┏━━

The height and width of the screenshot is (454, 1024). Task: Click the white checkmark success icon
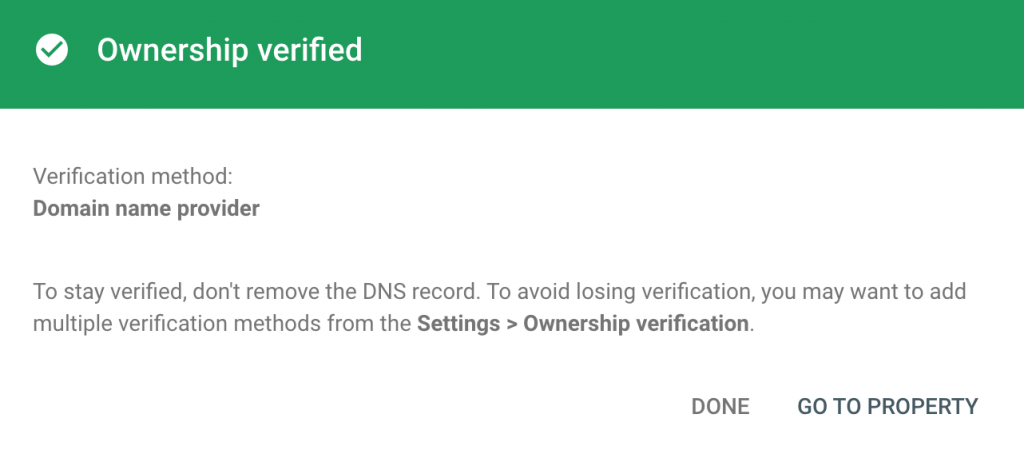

┗━━
┏━━

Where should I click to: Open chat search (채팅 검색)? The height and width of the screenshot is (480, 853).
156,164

┗━━
┏━━

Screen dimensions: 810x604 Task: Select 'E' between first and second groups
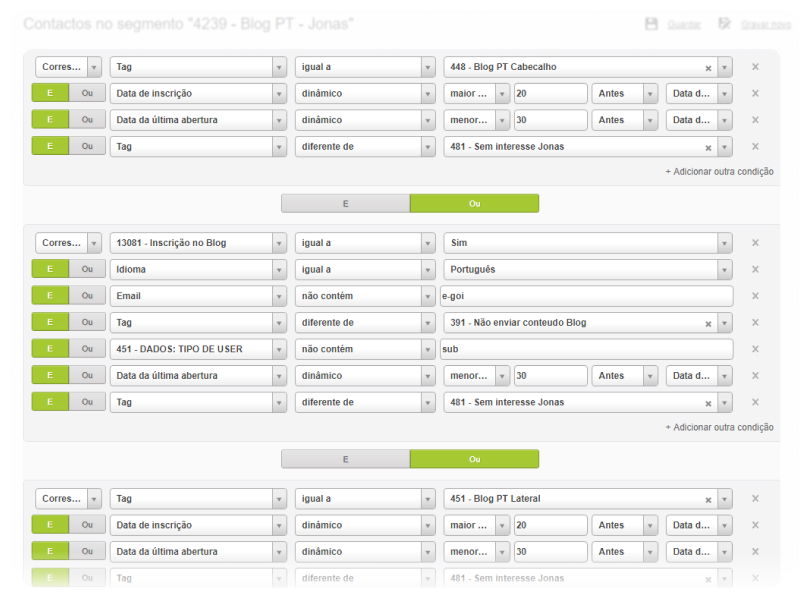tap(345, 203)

┗━━

● **Task goal**: Offset the coordinates in the answers by -37 and rewrite everything from the line containing "Screen dimensions: 810x604" down to the line containing "tap(345, 203)", including the rows' requests and with the pictures left out.

● **The solution**:
Screen dimensions: 810x604 Task: Select 'E' between first and second groups
tap(308, 166)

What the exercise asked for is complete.